Shetland Islands Council backed a draft strategy for undersea tunnels that would link Mainland to Yell and Yell to Unst, with two further tunnels potentially connecting Whalsay and Bressay. The plan, set against an indicative opening year of 2034, carries a total estimated cost of about £1.5 billion for the four crossings.

The ferry network is the islands’ social and economic backbone. Shetland’s inter-island service runs 12 vessels, makes about 70,000 sailings a year to nine islands and carries roughly 750,000 passengers. Council documents put operating costs at £25 million for 2024/25, while the average vessel age has reached 32.5 years.

AI-generated illustration
AI-generated illustration

The council commissioned its Inter-Island Transport Connectivity Programme in 2024 after reports flagged rising costs, an ageing fleet, crew recruitment and retention problems and limited vehicle-deck capacity. A fixed-link model study by Stantec and COWI, using Yell Sound as a test tunnel, found that the tunnel is buildable and investable. That study put the Mainland-to-Yell section at £402 million and said it would take eight years to complete.
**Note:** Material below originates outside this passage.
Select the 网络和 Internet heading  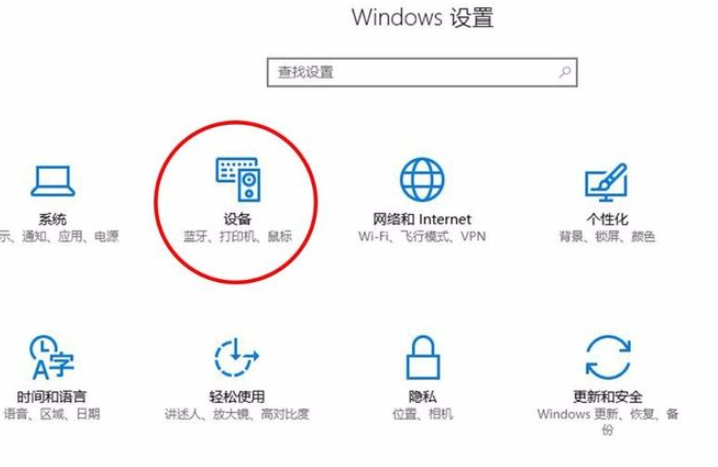pyautogui.click(x=422, y=219)
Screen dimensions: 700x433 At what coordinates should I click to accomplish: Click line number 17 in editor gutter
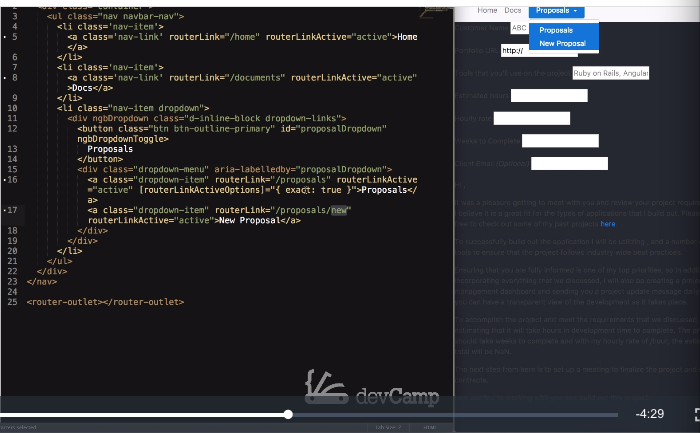click(12, 210)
Council leader Emma Macdonald said: “When islands have fixed links like causeways, bridges and tunnels, they experience repopulation, economic growth and a reduction in average age.” She added: “Doing nothing is not an option in Shetland.” COWI executive vice president Andy Sloan said the engineering challenge is relatively straightforward and argued that fixed links could help reverse depopulation, support services and economic growth.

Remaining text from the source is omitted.